EXERCISE DATA -
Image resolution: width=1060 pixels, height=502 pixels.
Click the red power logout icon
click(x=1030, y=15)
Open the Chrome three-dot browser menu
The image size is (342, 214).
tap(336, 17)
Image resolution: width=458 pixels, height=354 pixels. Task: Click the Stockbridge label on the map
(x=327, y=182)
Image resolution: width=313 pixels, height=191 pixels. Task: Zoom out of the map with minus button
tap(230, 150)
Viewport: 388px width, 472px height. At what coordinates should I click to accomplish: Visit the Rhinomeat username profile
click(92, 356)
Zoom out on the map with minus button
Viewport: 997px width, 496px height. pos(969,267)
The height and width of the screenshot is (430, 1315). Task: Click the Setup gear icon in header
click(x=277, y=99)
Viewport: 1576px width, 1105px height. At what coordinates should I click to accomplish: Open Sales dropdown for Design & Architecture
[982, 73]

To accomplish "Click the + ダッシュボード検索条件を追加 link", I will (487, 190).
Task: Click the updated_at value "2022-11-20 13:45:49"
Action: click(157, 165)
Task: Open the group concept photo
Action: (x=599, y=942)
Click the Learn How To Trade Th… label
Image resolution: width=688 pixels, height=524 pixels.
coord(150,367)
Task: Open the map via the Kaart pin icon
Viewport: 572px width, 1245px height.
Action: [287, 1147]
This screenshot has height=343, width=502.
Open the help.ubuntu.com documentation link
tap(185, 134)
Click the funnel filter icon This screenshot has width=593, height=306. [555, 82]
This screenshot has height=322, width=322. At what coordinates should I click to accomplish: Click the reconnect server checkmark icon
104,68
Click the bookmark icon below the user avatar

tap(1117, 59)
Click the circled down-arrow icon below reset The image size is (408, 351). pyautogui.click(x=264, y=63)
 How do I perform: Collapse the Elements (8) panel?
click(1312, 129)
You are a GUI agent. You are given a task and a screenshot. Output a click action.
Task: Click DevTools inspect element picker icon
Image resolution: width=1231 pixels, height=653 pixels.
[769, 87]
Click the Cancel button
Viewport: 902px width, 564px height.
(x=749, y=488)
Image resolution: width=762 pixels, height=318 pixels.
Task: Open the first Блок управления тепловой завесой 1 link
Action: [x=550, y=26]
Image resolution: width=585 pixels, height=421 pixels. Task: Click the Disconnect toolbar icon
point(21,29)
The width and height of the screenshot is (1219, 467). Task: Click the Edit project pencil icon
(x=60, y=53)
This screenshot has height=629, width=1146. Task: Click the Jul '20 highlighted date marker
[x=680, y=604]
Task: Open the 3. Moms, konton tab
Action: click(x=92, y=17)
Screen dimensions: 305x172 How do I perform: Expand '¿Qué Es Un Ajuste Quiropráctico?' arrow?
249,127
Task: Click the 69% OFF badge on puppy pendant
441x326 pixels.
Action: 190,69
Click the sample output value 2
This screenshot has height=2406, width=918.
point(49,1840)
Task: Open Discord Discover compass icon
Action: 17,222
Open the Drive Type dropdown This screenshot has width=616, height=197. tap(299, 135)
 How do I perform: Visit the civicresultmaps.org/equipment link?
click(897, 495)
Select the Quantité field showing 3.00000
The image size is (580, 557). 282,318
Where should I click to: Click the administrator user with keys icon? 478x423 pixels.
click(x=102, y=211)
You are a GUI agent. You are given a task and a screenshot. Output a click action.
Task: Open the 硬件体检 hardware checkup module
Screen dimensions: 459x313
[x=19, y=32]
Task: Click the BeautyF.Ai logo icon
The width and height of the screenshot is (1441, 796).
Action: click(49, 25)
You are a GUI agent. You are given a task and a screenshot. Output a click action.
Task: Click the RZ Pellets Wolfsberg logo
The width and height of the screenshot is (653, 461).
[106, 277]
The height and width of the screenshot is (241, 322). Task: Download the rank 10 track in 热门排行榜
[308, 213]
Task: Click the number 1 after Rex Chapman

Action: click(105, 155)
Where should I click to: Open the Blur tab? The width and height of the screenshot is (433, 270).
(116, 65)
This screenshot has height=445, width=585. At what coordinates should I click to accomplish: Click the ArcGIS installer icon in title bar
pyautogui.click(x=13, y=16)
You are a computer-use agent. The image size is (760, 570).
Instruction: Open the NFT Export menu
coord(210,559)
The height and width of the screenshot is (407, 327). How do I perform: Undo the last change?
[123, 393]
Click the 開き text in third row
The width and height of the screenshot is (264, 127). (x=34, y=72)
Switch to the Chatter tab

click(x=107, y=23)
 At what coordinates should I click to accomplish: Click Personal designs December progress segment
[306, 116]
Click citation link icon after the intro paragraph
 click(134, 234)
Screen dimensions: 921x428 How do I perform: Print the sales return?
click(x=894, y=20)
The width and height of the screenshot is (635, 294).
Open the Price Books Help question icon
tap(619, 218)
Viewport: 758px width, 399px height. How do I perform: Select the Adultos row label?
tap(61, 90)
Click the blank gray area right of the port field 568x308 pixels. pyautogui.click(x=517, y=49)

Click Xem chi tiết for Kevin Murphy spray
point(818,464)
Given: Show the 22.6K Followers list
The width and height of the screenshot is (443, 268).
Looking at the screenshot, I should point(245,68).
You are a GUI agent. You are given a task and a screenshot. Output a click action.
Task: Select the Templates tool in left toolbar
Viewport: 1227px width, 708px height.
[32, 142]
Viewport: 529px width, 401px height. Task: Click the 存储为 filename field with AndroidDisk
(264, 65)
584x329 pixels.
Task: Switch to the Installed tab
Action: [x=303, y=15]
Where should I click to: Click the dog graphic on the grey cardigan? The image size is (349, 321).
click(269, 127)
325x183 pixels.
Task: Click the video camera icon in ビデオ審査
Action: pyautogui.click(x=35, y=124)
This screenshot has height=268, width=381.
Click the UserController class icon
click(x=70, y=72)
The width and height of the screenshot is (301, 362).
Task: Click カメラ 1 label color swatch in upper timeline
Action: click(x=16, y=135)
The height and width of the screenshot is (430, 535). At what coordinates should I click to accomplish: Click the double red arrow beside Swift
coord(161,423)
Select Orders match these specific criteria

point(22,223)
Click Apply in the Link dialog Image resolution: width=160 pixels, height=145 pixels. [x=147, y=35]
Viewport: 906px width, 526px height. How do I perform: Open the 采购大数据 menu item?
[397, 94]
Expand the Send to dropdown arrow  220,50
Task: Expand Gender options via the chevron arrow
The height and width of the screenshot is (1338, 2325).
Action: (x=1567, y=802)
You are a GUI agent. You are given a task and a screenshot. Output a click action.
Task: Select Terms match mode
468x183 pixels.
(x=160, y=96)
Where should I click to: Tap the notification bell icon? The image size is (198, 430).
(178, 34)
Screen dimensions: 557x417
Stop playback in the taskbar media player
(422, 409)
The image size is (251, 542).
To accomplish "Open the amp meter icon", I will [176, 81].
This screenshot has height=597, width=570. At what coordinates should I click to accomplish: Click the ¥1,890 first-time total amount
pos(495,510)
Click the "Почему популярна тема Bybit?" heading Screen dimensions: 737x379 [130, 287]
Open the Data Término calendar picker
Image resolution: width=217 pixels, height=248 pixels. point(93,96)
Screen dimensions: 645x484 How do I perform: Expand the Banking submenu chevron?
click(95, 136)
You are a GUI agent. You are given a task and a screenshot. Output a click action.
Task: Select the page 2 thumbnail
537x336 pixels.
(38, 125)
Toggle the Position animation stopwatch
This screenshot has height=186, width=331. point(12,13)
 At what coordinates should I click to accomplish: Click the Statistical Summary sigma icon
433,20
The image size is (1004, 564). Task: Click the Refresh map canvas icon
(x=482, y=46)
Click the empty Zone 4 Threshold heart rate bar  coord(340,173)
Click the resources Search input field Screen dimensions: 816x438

YOUR INSTRUCTIONS -
Transcribe every record above exactly.

RESPONSE BOX -
Image resolution: width=1060 pixels, height=502 pixels.
Click the red power logout icon
click(x=1030, y=15)
Open the Chrome three-dot browser menu
The image size is (342, 214).
tap(336, 17)
Image resolution: width=458 pixels, height=354 pixels. Task: Click the Stockbridge label on the map
(x=327, y=182)
Image resolution: width=313 pixels, height=191 pixels. Task: Zoom out of the map with minus button
tap(230, 150)
Viewport: 388px width, 472px height. At what coordinates should I click to accomplish: Visit the Rhinomeat username profile
click(92, 356)
Zoom out on the map with minus button
Viewport: 997px width, 496px height. pos(969,267)
The height and width of the screenshot is (430, 1315). Task: Click the Setup gear icon in header
click(x=277, y=99)
Viewport: 1576px width, 1105px height. At what coordinates should I click to accomplish: Open Sales dropdown for Design & Architecture
[982, 73]

To accomplish "Click the + ダッシュボード検索条件を追加 link", I will (487, 190).
Task: Click the updated_at value "2022-11-20 13:45:49"
Action: click(157, 165)
Task: Open the group concept photo
Action: (x=599, y=942)
Click the Learn How To Trade Th… label
Image resolution: width=688 pixels, height=524 pixels.
coord(150,367)
Task: Open the map via the Kaart pin icon
Viewport: 572px width, 1245px height.
Action: [287, 1147]
This screenshot has height=343, width=502.
Open the help.ubuntu.com documentation link
tap(185, 134)
Click the funnel filter icon This screenshot has width=593, height=306. [555, 82]
This screenshot has height=322, width=322. At what coordinates should I click to accomplish: Click the reconnect server checkmark icon
104,68
Click the bookmark icon below the user avatar

tap(1117, 59)
Click the circled down-arrow icon below reset The image size is (408, 351). pyautogui.click(x=264, y=63)
 How do I perform: Collapse the Elements (8) panel?
click(1312, 129)
You are a GUI agent. You are given a task and a screenshot. Output a click action.
Task: Click DevTools inspect element picker icon
Image resolution: width=1231 pixels, height=653 pixels.
[769, 87]
Click the Cancel button
Viewport: 902px width, 564px height.
(x=749, y=488)
Image resolution: width=762 pixels, height=318 pixels.
Task: Open the first Блок управления тепловой завесой 1 link
Action: [x=550, y=26]
Image resolution: width=585 pixels, height=421 pixels. Task: Click the Disconnect toolbar icon
point(21,29)
The width and height of the screenshot is (1219, 467). Task: Click the Edit project pencil icon
(x=60, y=53)
This screenshot has height=629, width=1146. Task: Click the Jul '20 highlighted date marker
[x=680, y=604]
Task: Open the 3. Moms, konton tab
Action: click(x=92, y=17)
Screen dimensions: 305x172 How do I perform: Expand '¿Qué Es Un Ajuste Quiropráctico?' arrow?
249,127
Task: Click the 69% OFF badge on puppy pendant
441x326 pixels.
Action: 190,69
Click the sample output value 2
This screenshot has height=2406, width=918.
point(49,1840)
Task: Open Discord Discover compass icon
Action: 17,222
Open the Drive Type dropdown This screenshot has width=616, height=197. tap(299, 135)
 How do I perform: Visit the civicresultmaps.org/equipment link?
click(897, 495)
Select the Quantité field showing 3.00000
The image size is (580, 557). 282,318
Where should I click to: Click the administrator user with keys icon? 478x423 pixels.
click(x=102, y=211)
You are a GUI agent. You are given a task and a screenshot. Output a click action.
Task: Open the 硬件体检 hardware checkup module
Screen dimensions: 459x313
[x=19, y=32]
Task: Click the BeautyF.Ai logo icon
The width and height of the screenshot is (1441, 796).
Action: click(49, 25)
You are a GUI agent. You are given a task and a screenshot. Output a click action.
Task: Click the RZ Pellets Wolfsberg logo
The width and height of the screenshot is (653, 461).
[106, 277]
The height and width of the screenshot is (241, 322). Task: Download the rank 10 track in 热门排行榜
[308, 213]
Task: Click the number 1 after Rex Chapman

Action: click(105, 155)
Where should I click to: Open the Blur tab? The width and height of the screenshot is (433, 270).
(116, 65)
This screenshot has height=445, width=585. At what coordinates should I click to accomplish: Click the ArcGIS installer icon in title bar
pyautogui.click(x=13, y=16)
You are a computer-use agent. The image size is (760, 570).
Instruction: Open the NFT Export menu
coord(210,559)
The height and width of the screenshot is (407, 327). How do I perform: Undo the last change?
[123, 393]
Click the 開き text in third row
The width and height of the screenshot is (264, 127). (x=34, y=72)
Switch to the Chatter tab

click(x=107, y=23)
 At what coordinates should I click to accomplish: Click Personal designs December progress segment
[306, 116]
Click citation link icon after the intro paragraph
 click(134, 234)
Screen dimensions: 921x428 How do I perform: Print the sales return?
click(x=894, y=20)
The width and height of the screenshot is (635, 294).
Open the Price Books Help question icon
tap(619, 218)
Viewport: 758px width, 399px height. How do I perform: Select the Adultos row label?
tap(61, 90)
Click the blank gray area right of the port field 568x308 pixels. pyautogui.click(x=517, y=49)

Click Xem chi tiết for Kevin Murphy spray
point(818,464)
Given: Show the 22.6K Followers list
The width and height of the screenshot is (443, 268).
Looking at the screenshot, I should point(245,68).
You are a GUI agent. You are given a task and a screenshot. Output a click action.
Task: Select the Templates tool in left toolbar
Viewport: 1227px width, 708px height.
[32, 142]
Viewport: 529px width, 401px height. Task: Click the 存储为 filename field with AndroidDisk
(264, 65)
584x329 pixels.
Task: Switch to the Installed tab
Action: [x=303, y=15]
Where should I click to: Click the dog graphic on the grey cardigan? The image size is (349, 321).
click(269, 127)
325x183 pixels.
Task: Click the video camera icon in ビデオ審査
Action: pyautogui.click(x=35, y=124)
This screenshot has height=268, width=381.
Click the UserController class icon
click(x=70, y=72)
The width and height of the screenshot is (301, 362).
Task: Click カメラ 1 label color swatch in upper timeline
Action: click(x=16, y=135)
The height and width of the screenshot is (430, 535). At what coordinates should I click to accomplish: Click the double red arrow beside Swift
coord(161,423)
Select Orders match these specific criteria

point(22,223)
Click Apply in the Link dialog Image resolution: width=160 pixels, height=145 pixels. [x=147, y=35]
Viewport: 906px width, 526px height. How do I perform: Open the 采购大数据 menu item?
[397, 94]
Expand the Send to dropdown arrow  220,50
Task: Expand Gender options via the chevron arrow
The height and width of the screenshot is (1338, 2325).
Action: (x=1567, y=802)
You are a GUI agent. You are given a task and a screenshot. Output a click action.
Task: Select Terms match mode
468x183 pixels.
(x=160, y=96)
Where should I click to: Tap the notification bell icon? The image size is (198, 430).
(178, 34)
Screen dimensions: 557x417
Stop playback in the taskbar media player
(422, 409)
The image size is (251, 542).
To accomplish "Open the amp meter icon", I will [176, 81].
This screenshot has height=597, width=570. At what coordinates should I click to accomplish: Click the ¥1,890 first-time total amount
pos(495,510)
Click the "Почему популярна тема Bybit?" heading Screen dimensions: 737x379 [130, 287]
Open the Data Término calendar picker
Image resolution: width=217 pixels, height=248 pixels. point(93,96)
Screen dimensions: 645x484 How do I perform: Expand the Banking submenu chevron?
click(95, 136)
You are a GUI agent. You are given a task and a screenshot. Output a click action.
Task: Select the page 2 thumbnail
537x336 pixels.
(38, 125)
Toggle the Position animation stopwatch
This screenshot has height=186, width=331. point(12,13)
 At what coordinates should I click to accomplish: Click the Statistical Summary sigma icon
433,20
The image size is (1004, 564). Task: Click the Refresh map canvas icon
(x=482, y=46)
Click the empty Zone 4 Threshold heart rate bar  coord(340,173)
Click the resources Search input field Screen dimensions: 816x438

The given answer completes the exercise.